# Work to be completed:
What follows is a listing to be repeated in full and without alteration.

== Segment start ==

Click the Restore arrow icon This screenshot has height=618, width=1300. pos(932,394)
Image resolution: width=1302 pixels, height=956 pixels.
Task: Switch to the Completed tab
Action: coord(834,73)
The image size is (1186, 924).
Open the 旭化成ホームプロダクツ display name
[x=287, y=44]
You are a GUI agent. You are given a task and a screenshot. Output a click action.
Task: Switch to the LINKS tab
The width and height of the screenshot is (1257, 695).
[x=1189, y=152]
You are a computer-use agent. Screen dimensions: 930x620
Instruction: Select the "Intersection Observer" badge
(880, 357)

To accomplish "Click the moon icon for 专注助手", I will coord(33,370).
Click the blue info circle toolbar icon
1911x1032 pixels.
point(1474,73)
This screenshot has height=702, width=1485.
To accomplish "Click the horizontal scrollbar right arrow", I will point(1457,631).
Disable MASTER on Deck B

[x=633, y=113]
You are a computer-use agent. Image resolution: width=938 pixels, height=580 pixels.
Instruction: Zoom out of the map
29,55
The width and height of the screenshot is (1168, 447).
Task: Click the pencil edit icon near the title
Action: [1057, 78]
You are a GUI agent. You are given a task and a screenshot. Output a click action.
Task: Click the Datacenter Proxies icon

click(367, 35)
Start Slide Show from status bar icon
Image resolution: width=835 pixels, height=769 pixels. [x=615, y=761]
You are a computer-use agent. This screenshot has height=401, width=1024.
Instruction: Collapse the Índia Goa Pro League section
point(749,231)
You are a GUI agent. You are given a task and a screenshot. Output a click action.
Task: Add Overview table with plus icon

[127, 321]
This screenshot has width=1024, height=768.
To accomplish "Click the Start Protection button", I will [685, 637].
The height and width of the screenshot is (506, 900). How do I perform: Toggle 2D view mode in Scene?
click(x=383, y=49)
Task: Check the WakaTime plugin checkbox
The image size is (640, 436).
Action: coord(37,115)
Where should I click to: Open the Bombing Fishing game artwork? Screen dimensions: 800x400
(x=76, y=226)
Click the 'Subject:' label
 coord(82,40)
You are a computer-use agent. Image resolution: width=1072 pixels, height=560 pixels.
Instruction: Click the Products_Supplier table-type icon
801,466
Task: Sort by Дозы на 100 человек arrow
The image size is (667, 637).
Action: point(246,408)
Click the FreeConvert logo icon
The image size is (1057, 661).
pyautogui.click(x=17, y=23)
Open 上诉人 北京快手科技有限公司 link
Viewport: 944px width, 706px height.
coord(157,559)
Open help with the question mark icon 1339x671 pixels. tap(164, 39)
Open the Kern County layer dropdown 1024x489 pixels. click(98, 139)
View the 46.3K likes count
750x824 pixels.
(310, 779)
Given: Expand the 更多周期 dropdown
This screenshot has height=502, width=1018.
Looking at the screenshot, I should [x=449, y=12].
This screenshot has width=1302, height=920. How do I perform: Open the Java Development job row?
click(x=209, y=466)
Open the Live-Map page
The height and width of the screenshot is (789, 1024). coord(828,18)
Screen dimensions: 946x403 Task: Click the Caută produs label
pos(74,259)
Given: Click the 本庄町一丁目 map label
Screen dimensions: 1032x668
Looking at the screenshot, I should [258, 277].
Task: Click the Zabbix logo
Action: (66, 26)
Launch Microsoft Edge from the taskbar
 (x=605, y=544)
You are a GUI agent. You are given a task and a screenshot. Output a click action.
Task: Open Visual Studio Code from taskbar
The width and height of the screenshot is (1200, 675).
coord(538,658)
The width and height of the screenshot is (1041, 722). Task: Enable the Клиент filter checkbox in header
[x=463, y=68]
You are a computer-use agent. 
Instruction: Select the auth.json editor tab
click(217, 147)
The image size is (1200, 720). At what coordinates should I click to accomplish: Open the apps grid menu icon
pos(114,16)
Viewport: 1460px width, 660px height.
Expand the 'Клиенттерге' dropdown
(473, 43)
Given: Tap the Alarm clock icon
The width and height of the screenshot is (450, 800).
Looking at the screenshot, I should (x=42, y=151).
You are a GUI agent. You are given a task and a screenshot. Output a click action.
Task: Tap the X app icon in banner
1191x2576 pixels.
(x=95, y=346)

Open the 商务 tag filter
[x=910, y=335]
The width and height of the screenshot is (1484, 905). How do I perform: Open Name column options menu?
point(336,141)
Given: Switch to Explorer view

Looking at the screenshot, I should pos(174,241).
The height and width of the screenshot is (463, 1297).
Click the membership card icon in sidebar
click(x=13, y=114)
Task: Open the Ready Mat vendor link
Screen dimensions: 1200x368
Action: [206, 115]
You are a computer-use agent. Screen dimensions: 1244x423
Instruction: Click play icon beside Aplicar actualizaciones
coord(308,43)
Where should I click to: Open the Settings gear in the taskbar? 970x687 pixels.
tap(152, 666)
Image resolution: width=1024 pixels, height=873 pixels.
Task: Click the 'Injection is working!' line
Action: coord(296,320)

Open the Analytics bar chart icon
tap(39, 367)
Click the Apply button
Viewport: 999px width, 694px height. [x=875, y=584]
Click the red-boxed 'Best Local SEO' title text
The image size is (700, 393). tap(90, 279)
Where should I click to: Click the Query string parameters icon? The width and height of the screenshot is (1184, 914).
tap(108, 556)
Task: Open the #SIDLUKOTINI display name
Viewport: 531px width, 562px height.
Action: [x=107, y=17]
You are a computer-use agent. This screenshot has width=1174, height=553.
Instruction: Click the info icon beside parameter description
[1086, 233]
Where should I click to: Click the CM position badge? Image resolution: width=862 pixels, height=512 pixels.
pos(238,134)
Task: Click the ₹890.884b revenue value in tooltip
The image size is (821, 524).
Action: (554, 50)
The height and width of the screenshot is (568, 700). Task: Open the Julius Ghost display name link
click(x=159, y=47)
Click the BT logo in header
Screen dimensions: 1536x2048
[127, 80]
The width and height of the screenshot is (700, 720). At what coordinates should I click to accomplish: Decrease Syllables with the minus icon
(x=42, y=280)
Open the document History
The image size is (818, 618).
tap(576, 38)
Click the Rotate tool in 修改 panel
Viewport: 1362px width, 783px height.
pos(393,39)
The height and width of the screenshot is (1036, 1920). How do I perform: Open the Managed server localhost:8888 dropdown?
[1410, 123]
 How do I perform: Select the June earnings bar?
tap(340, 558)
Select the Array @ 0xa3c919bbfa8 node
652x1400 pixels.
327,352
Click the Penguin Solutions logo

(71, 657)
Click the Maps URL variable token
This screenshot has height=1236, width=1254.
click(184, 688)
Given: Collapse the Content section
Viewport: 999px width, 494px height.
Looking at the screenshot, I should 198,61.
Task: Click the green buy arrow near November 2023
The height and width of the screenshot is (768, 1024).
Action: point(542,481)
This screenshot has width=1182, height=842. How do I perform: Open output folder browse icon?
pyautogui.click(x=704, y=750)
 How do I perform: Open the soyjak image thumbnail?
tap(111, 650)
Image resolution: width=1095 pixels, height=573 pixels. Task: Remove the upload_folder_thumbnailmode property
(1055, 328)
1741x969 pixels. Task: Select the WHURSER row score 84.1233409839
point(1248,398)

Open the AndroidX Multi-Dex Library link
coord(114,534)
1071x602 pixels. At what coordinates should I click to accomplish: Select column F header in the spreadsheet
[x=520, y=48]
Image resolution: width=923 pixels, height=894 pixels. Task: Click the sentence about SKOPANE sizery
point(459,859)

== Segment end ==

# Answer area:
Click the Restore arrow icon This screenshot has height=618, width=1300. pos(932,394)
Image resolution: width=1302 pixels, height=956 pixels.
Task: Switch to the Completed tab
Action: coord(834,73)
The image size is (1186, 924).
Open the 旭化成ホームプロダクツ display name
[x=287, y=44]
You are a GUI agent. You are given a task and a screenshot. Output a click action.
Task: Switch to the LINKS tab
The width and height of the screenshot is (1257, 695).
[x=1189, y=152]
You are a computer-use agent. Screen dimensions: 930x620
Instruction: Select the "Intersection Observer" badge
(880, 357)

To accomplish "Click the moon icon for 专注助手", I will coord(33,370).
Click the blue info circle toolbar icon
1911x1032 pixels.
point(1474,73)
This screenshot has height=702, width=1485.
To accomplish "Click the horizontal scrollbar right arrow", I will point(1457,631).
Disable MASTER on Deck B

[x=633, y=113]
You are a computer-use agent. Image resolution: width=938 pixels, height=580 pixels.
Instruction: Zoom out of the map
29,55
The width and height of the screenshot is (1168, 447).
Task: Click the pencil edit icon near the title
Action: [1057, 78]
You are a GUI agent. You are given a task and a screenshot. Output a click action.
Task: Click the Datacenter Proxies icon

click(367, 35)
Start Slide Show from status bar icon
Image resolution: width=835 pixels, height=769 pixels. [x=615, y=761]
You are a computer-use agent. This screenshot has height=401, width=1024.
Instruction: Collapse the Índia Goa Pro League section
point(749,231)
You are a GUI agent. You are given a task and a screenshot. Output a click action.
Task: Add Overview table with plus icon

[127, 321]
This screenshot has width=1024, height=768.
To accomplish "Click the Start Protection button", I will [685, 637].
The height and width of the screenshot is (506, 900). How do I perform: Toggle 2D view mode in Scene?
click(x=383, y=49)
Task: Check the WakaTime plugin checkbox
The image size is (640, 436).
Action: coord(37,115)
Where should I click to: Open the Bombing Fishing game artwork? Screen dimensions: 800x400
(x=76, y=226)
Click the 'Subject:' label
 coord(82,40)
You are a computer-use agent. Image resolution: width=1072 pixels, height=560 pixels.
Instruction: Click the Products_Supplier table-type icon
801,466
Task: Sort by Дозы на 100 человек arrow
The image size is (667, 637).
Action: point(246,408)
Click the FreeConvert logo icon
The image size is (1057, 661).
pyautogui.click(x=17, y=23)
Open 上诉人 北京快手科技有限公司 link
Viewport: 944px width, 706px height.
coord(157,559)
Open help with the question mark icon 1339x671 pixels. tap(164, 39)
Open the Kern County layer dropdown 1024x489 pixels. click(98, 139)
View the 46.3K likes count
750x824 pixels.
(310, 779)
Given: Expand the 更多周期 dropdown
This screenshot has height=502, width=1018.
Looking at the screenshot, I should [x=449, y=12].
This screenshot has width=1302, height=920. How do I perform: Open the Java Development job row?
click(x=209, y=466)
Open the Live-Map page
The height and width of the screenshot is (789, 1024). coord(828,18)
Screen dimensions: 946x403 Task: Click the Caută produs label
pos(74,259)
Given: Click the 本庄町一丁目 map label
Screen dimensions: 1032x668
Looking at the screenshot, I should [258, 277].
Task: Click the Zabbix logo
Action: (66, 26)
Launch Microsoft Edge from the taskbar
 (x=605, y=544)
You are a GUI agent. You are given a task and a screenshot. Output a click action.
Task: Open Visual Studio Code from taskbar
The width and height of the screenshot is (1200, 675).
coord(538,658)
The width and height of the screenshot is (1041, 722). Task: Enable the Клиент filter checkbox in header
[x=463, y=68]
You are a computer-use agent. 
Instruction: Select the auth.json editor tab
click(217, 147)
The image size is (1200, 720). At what coordinates should I click to accomplish: Open the apps grid menu icon
pos(114,16)
Viewport: 1460px width, 660px height.
Expand the 'Клиенттерге' dropdown
(473, 43)
Given: Tap the Alarm clock icon
The width and height of the screenshot is (450, 800).
Looking at the screenshot, I should (x=42, y=151).
You are a GUI agent. You are given a task and a screenshot. Output a click action.
Task: Tap the X app icon in banner
1191x2576 pixels.
(x=95, y=346)

Open the 商务 tag filter
[x=910, y=335]
The width and height of the screenshot is (1484, 905). How do I perform: Open Name column options menu?
point(336,141)
Given: Switch to Explorer view

Looking at the screenshot, I should pos(174,241).
The height and width of the screenshot is (463, 1297).
Click the membership card icon in sidebar
click(x=13, y=114)
Task: Open the Ready Mat vendor link
Screen dimensions: 1200x368
Action: [206, 115]
You are a computer-use agent. Screen dimensions: 1244x423
Instruction: Click play icon beside Aplicar actualizaciones
coord(308,43)
Where should I click to: Open the Settings gear in the taskbar? 970x687 pixels.
tap(152, 666)
Image resolution: width=1024 pixels, height=873 pixels.
Task: Click the 'Injection is working!' line
Action: coord(296,320)

Open the Analytics bar chart icon
tap(39, 367)
Click the Apply button
Viewport: 999px width, 694px height. [x=875, y=584]
Click the red-boxed 'Best Local SEO' title text
The image size is (700, 393). tap(90, 279)
Where should I click to: Click the Query string parameters icon? The width and height of the screenshot is (1184, 914).
tap(108, 556)
Task: Open the #SIDLUKOTINI display name
Viewport: 531px width, 562px height.
Action: [x=107, y=17]
You are a computer-use agent. This screenshot has width=1174, height=553.
Instruction: Click the info icon beside parameter description
[1086, 233]
Where should I click to: Click the CM position badge? Image resolution: width=862 pixels, height=512 pixels.
pos(238,134)
Task: Click the ₹890.884b revenue value in tooltip
The image size is (821, 524).
Action: (554, 50)
The height and width of the screenshot is (568, 700). Task: Open the Julius Ghost display name link
click(x=159, y=47)
Click the BT logo in header
Screen dimensions: 1536x2048
[127, 80]
The width and height of the screenshot is (700, 720). At what coordinates should I click to accomplish: Decrease Syllables with the minus icon
(x=42, y=280)
Open the document History
The image size is (818, 618).
tap(576, 38)
Click the Rotate tool in 修改 panel
Viewport: 1362px width, 783px height.
pos(393,39)
The height and width of the screenshot is (1036, 1920). How do I perform: Open the Managed server localhost:8888 dropdown?
[1410, 123]
 How do I perform: Select the June earnings bar?
tap(340, 558)
Select the Array @ 0xa3c919bbfa8 node
652x1400 pixels.
327,352
Click the Penguin Solutions logo

(71, 657)
Click the Maps URL variable token
This screenshot has height=1236, width=1254.
click(184, 688)
Given: Collapse the Content section
Viewport: 999px width, 494px height.
Looking at the screenshot, I should 198,61.
Task: Click the green buy arrow near November 2023
The height and width of the screenshot is (768, 1024).
Action: point(542,481)
This screenshot has width=1182, height=842. How do I perform: Open output folder browse icon?
pyautogui.click(x=704, y=750)
 How do I perform: Open the soyjak image thumbnail?
tap(111, 650)
Image resolution: width=1095 pixels, height=573 pixels. Task: Remove the upload_folder_thumbnailmode property
(1055, 328)
1741x969 pixels. Task: Select the WHURSER row score 84.1233409839
point(1248,398)

Open the AndroidX Multi-Dex Library link
coord(114,534)
1071x602 pixels. At what coordinates should I click to accomplish: Select column F header in the spreadsheet
[x=520, y=48]
Image resolution: width=923 pixels, height=894 pixels. Task: Click the sentence about SKOPANE sizery
point(459,859)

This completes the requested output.